(Saved entries)
-- Opening Marker --
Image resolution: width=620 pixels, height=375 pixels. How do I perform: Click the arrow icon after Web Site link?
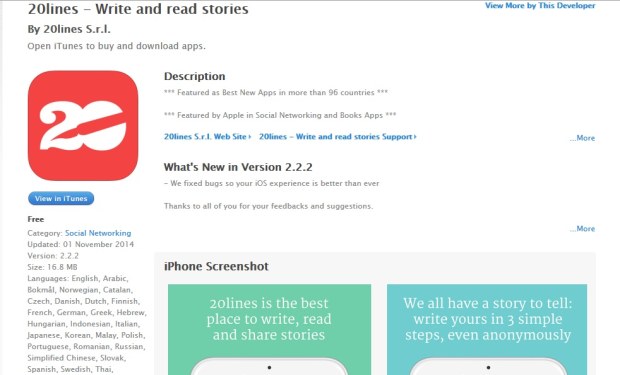tap(250, 137)
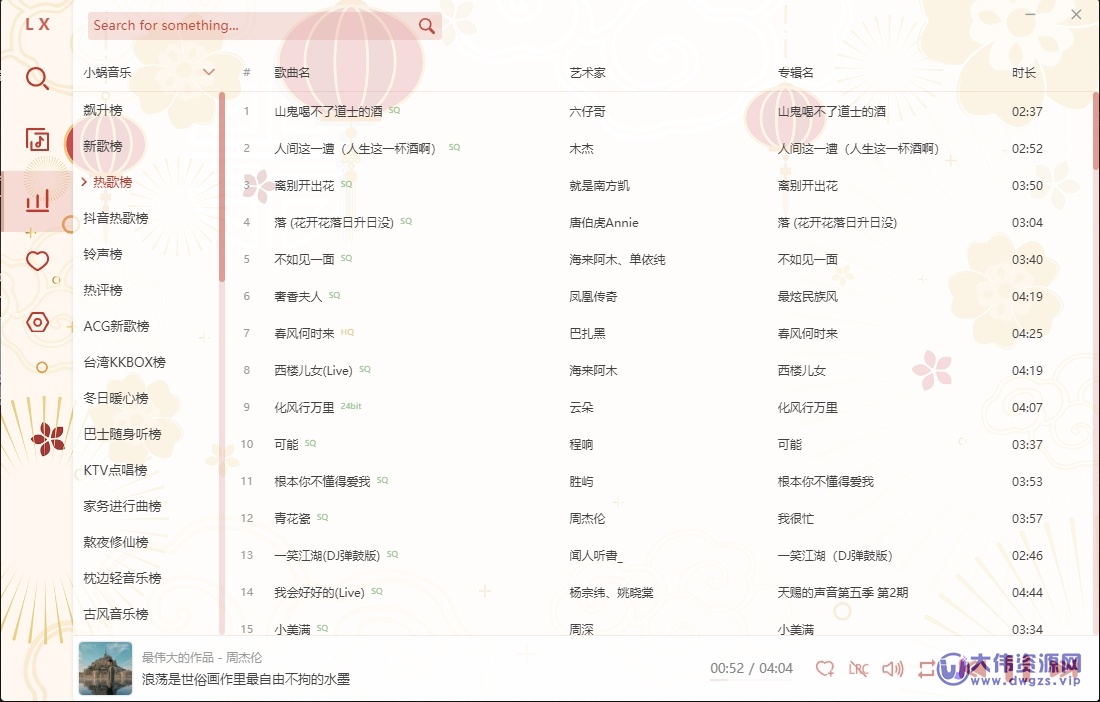Open the 飙升榜 chart list
Image resolution: width=1100 pixels, height=702 pixels.
104,109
-- Closing Marker --
WHAT IS BEING ASKED – Repeat the data word for word; drop the pictures.

REPLY –
Image resolution: width=620 pixels, height=375 pixels. How do I perform: Click the arrow icon after Web Site link?
tap(250, 137)
Open the 飙升榜 chart list
Image resolution: width=1100 pixels, height=702 pixels.
104,109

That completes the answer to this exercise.